* _AIM OF THE EXERCISE_: Please extend the comment thread below about rubbernecking and plain English, picking up right after its final comment.

* _SELECTED EXTRACT_:
January 22, 2012 at 11:17 am
AdoAnnie
Rubber necking, for instance, “An accident on the Southwest Freeway at Hillcroft has rubber neckers slowing the traffic to a virtual standstill, avoid this area if at all possible.” I don’t know where the term comes from but it is a stable part of traffic commentary jargon that has been around (at least here in Texas) for a long time.
January 23, 2012 at 7:18 am
Daniel
AdoAnnie: The term “rubbernecking” dates to the 19th century, and originally referred to tourists. I’m not sure when it started to be used to refer to people slowing down to look at an accident, except to say that the “tourist” term was still current in the 1940’s. (I say that because there’s a Tom and Jerry cartoon from that time period where Jerry is a tourist in Manhattan and there’s a visual joke about him having an elastic neck while looking at all the sights.) These days, however, I think the “tourist” meaning has mostly if not completely yielded to the “accident onlooker” meaning.
January 24, 2012 at 3:13 pm
Gabe
“Rubber necking”, of course! I can’t believe I didn’t think of that.
January 30, 2012 at 1:07 pm
Angela
I couldn’t agree more with your complaint about “prescriptivism” – and I say that as a plain English consultant. I was a lawyer for over a decade, and only became a plain language consultant after having children, because despite Jamie’s hopeful remark that the plain English movement has run out of disastrously bad examples, there are still just too many AWFUL legal documents being written every day).
I think plain English should be about making things clear, however that needs to be done. The legal advice I’m proudest of was one I wrote to a prison inmate about a complicated tax muddle he’d accidentally created – it was genuinely complicated and I managed to write it in language that made sense to him, and also managed to calm down his extreme anxiety about it. No doubt that advice wouldn’t have passed some of the computer-generated plain English writing assessment tools, but it’s exactly the sort of thing I think all lawyers should be able to write (and generally don’t know how to).
January 31, 2012 at 1:25 am
Paul Danon
Nuclear physics should also be done well, “however that needs to be done” and, in that field, good practices will have emerged, either from experience or experimentation. There will be some English words and expressions that communicate better than others, and they can be helpfully identified. Copy-editing isn’t that vague. It may be arduous but there will be patterns to what editors do.

* _SUPPLIED MATERIAL_:
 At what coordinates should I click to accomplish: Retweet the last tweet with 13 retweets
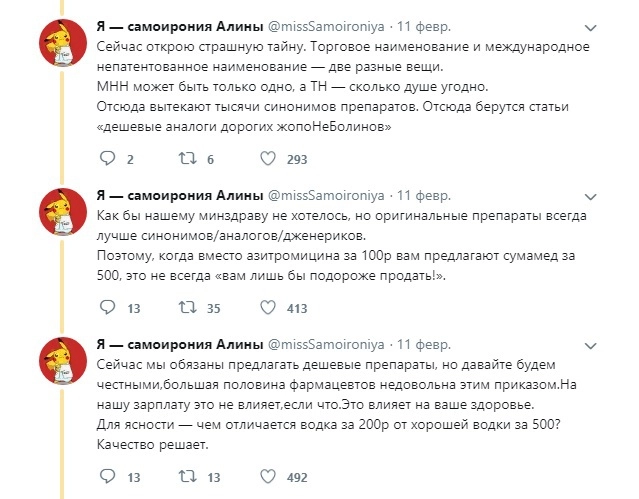click(185, 477)
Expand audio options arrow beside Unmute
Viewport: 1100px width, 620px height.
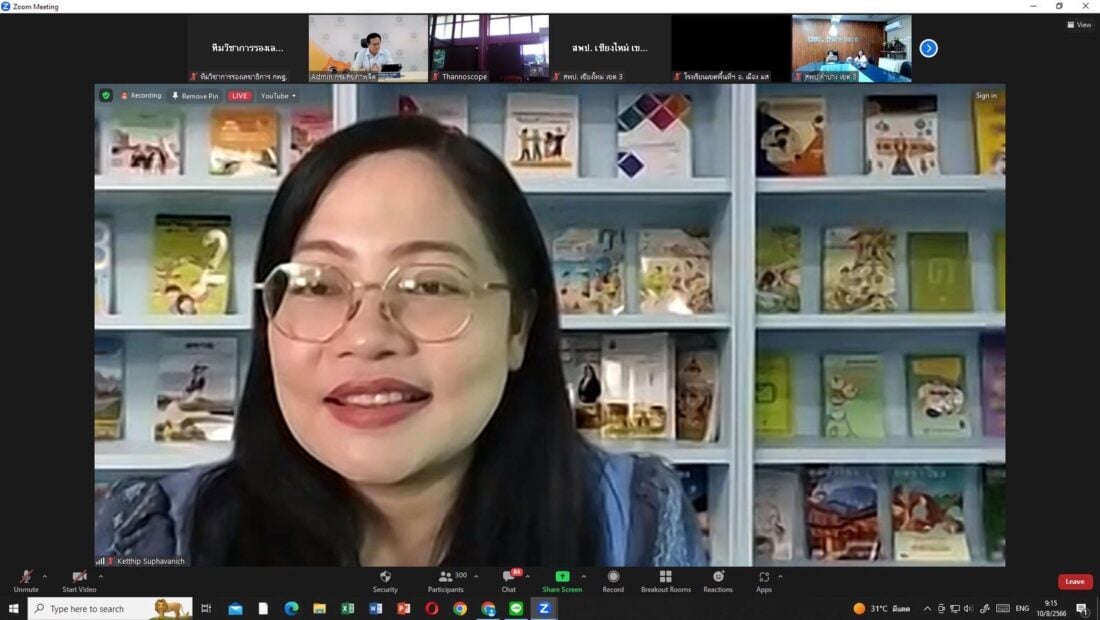(45, 576)
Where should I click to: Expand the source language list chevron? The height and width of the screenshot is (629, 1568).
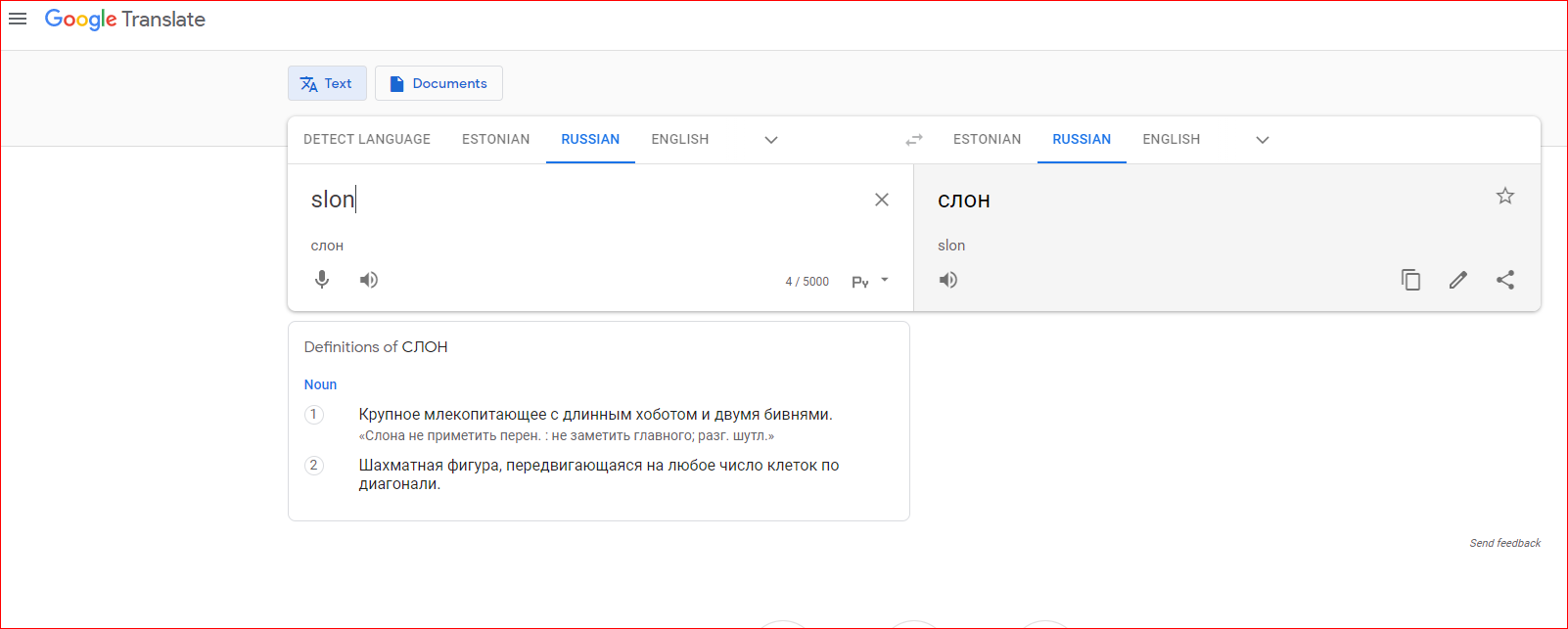click(x=771, y=140)
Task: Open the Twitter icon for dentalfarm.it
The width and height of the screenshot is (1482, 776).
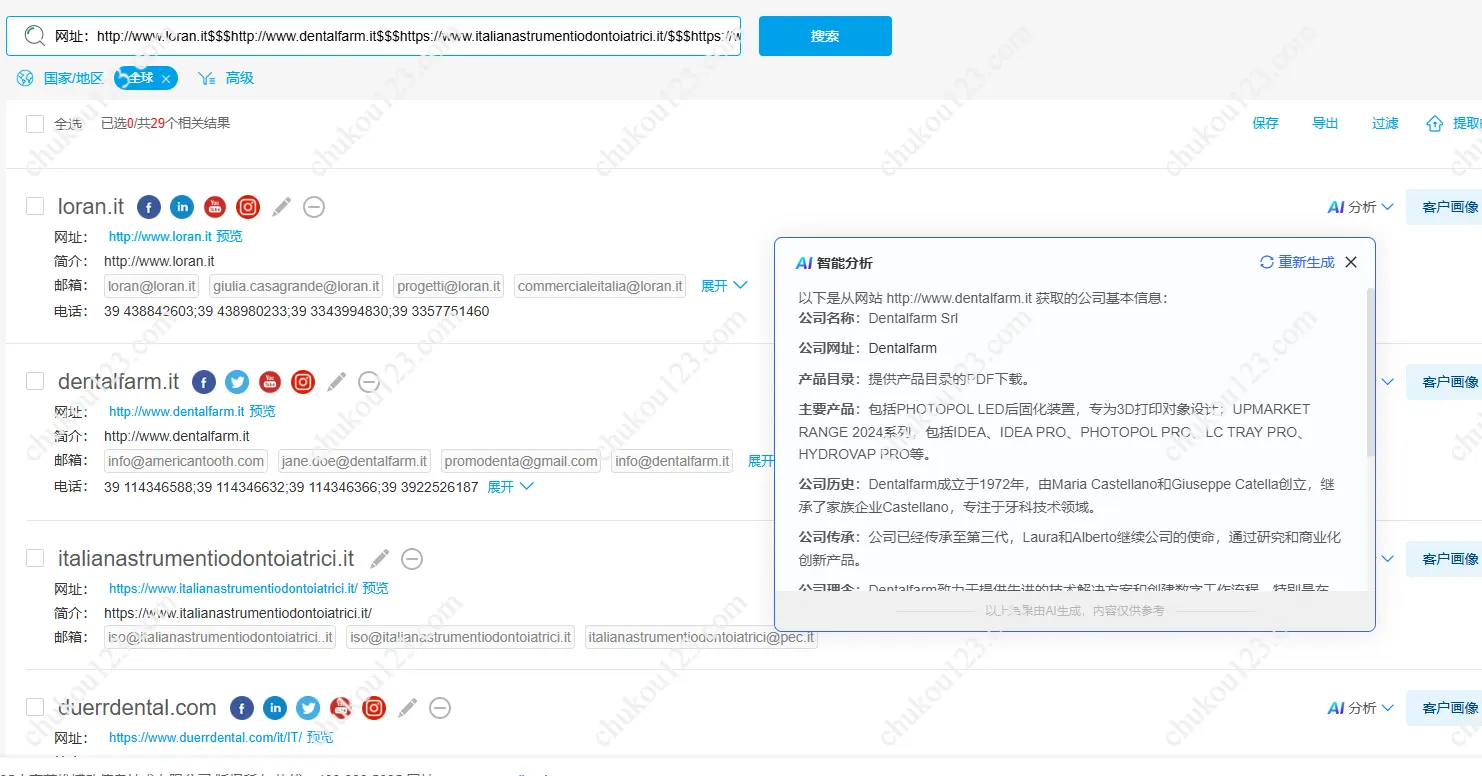Action: pos(237,382)
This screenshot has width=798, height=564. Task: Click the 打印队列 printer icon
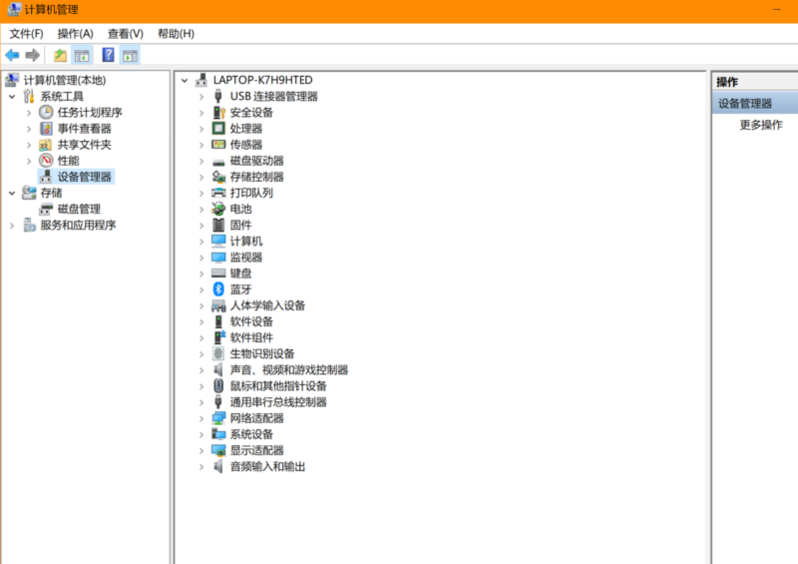(x=219, y=193)
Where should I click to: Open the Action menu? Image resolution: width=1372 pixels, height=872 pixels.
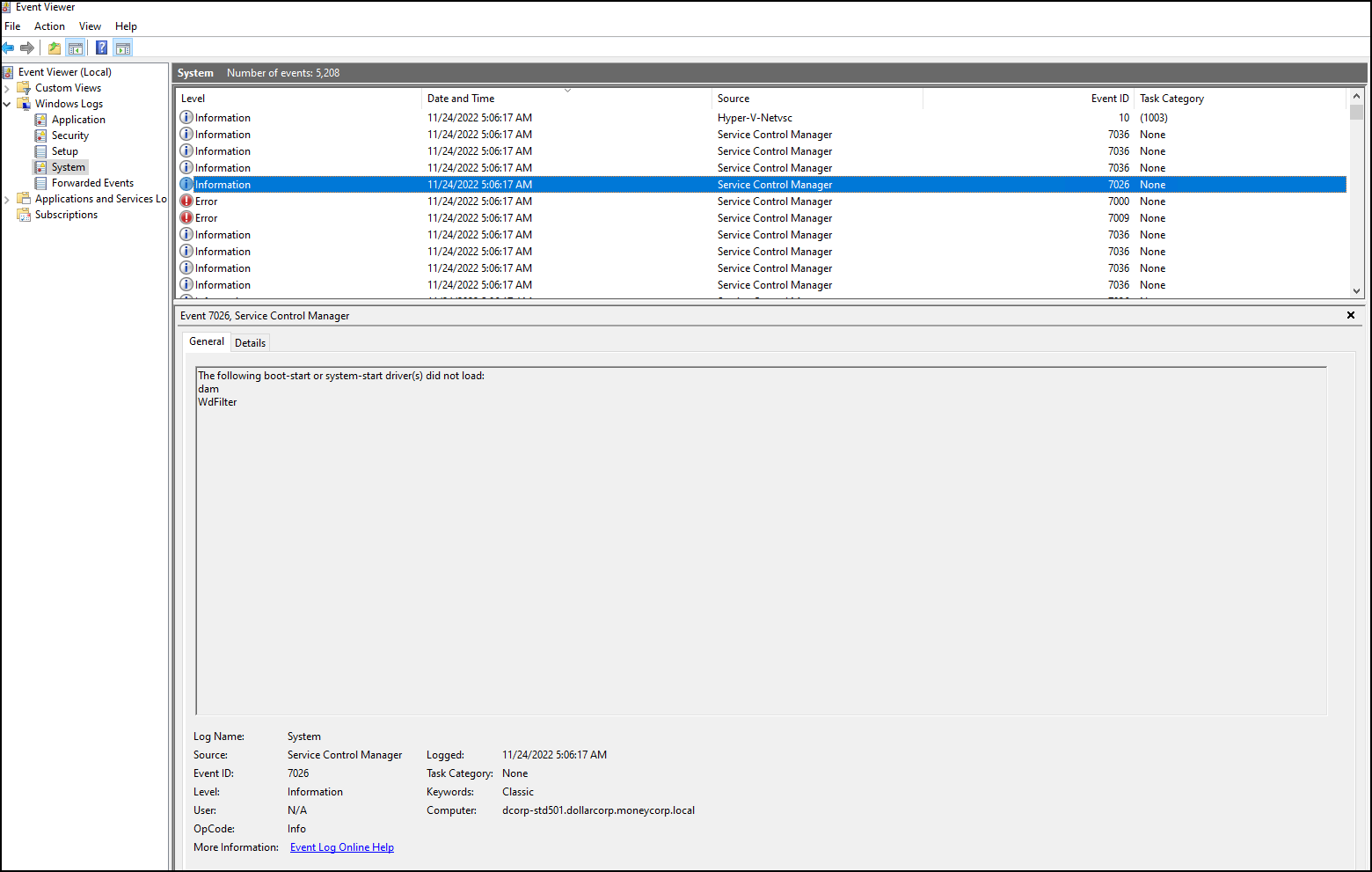click(x=49, y=26)
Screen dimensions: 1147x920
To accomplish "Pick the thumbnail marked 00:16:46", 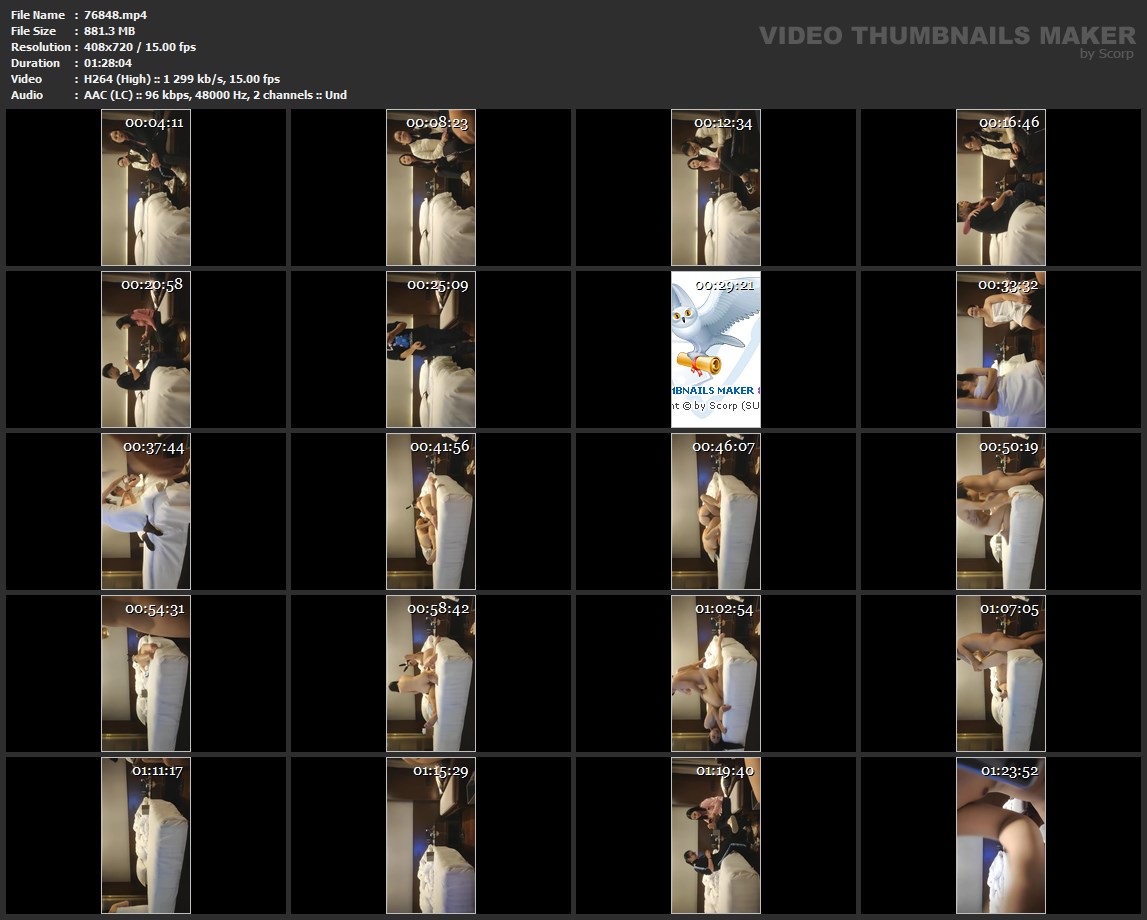I will [x=1001, y=187].
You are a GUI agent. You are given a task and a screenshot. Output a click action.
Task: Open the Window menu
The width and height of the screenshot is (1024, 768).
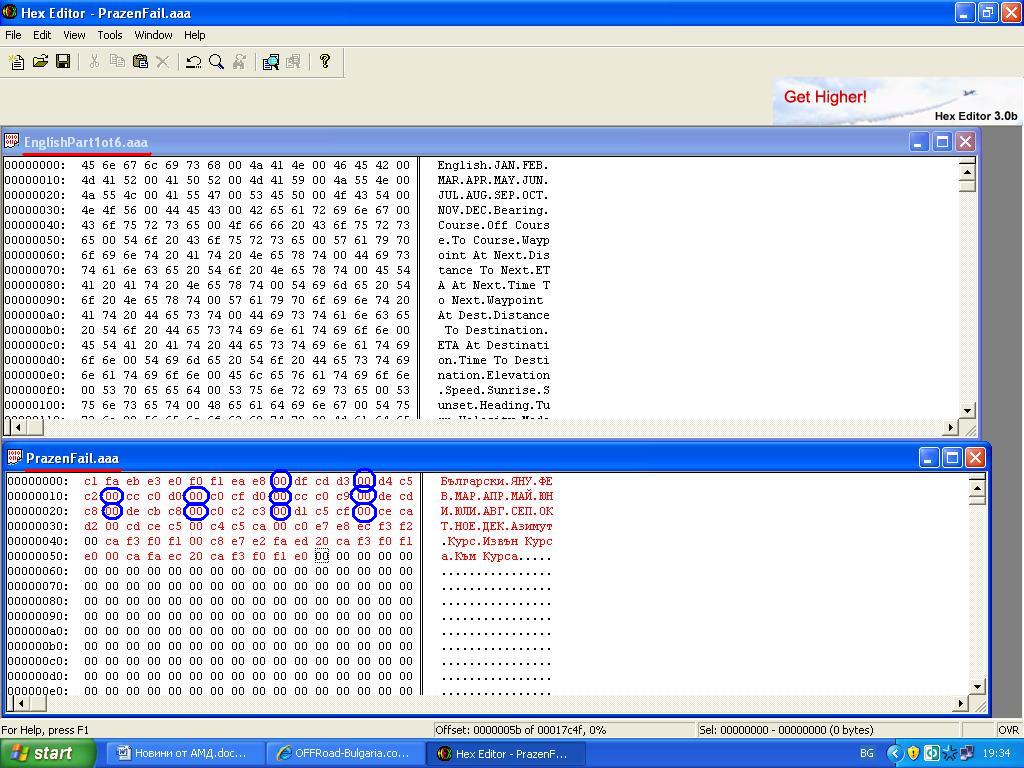153,35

* _EXERCISE RESULT_:
February 15, 2012 at 2:42 pm
ASG
The reason I don’t like “Plain English” campaigns, which I realize is slightly different from yours, is that it always smacks of a kind of anti-intellectualism to me. When I was writing my dissertation, I would get a lot of huffy comments from outsiders like “why do academics always have to make everything so COMPLICATED” and “why don’t you just come out and SAY WHAT YOU MEAN” and “no wonder nobody buys those boring books” and endless variations on Vonnegut’s “if you can’t explain what you’re doing to a five-year-old child, you have no business doing it.”
As you and other commenters have pointed out, there are lots of situations where that’s good advice, and I’m all for making legal contracts and hospital forms and government documents and yes, even doctoral dissertations, more transparent. There’s a lot of truly abhorrent writing out there. But sometimes, well, sometimes we’re professionals talking about very specific and difficult ideas among ourselves, and at those times there’s a damn good reason for our jargon to exist. I don’t think it’s elitist to say that when you’re working with a community of experts on a problem together, it’s worth using the language you’ve developed in your discipline so that you’re not constantly reinventing the wheel. So when people insist that I simplify everything I say for the benefit of some imaginary two-year-old not-exactly-a-nephew, it rubs me the wrong way.